Go through the lines of the material and tally those with the string "dimensions"; reply with the number alone.

--- RECORDS SUPPLIED ---

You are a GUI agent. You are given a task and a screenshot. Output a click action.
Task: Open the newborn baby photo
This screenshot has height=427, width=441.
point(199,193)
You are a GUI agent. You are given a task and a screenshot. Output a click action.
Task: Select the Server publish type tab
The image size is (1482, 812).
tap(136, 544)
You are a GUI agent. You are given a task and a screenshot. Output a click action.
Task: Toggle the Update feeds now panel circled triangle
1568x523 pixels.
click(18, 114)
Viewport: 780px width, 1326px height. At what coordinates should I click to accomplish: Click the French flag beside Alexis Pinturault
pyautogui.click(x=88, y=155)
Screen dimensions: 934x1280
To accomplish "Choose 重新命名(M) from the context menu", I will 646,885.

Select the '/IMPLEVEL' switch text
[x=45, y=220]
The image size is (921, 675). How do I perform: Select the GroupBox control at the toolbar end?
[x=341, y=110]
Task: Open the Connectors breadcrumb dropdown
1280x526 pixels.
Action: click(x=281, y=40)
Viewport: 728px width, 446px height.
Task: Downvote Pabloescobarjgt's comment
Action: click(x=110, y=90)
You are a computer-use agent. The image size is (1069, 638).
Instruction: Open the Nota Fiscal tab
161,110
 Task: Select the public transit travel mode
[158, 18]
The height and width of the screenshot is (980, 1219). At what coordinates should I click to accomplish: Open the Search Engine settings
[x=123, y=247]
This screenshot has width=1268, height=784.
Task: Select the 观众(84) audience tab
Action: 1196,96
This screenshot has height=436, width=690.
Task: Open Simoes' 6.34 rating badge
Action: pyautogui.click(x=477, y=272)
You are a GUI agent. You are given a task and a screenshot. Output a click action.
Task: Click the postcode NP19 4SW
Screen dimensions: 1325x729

---

**EXERCISE SOLUTION**:
2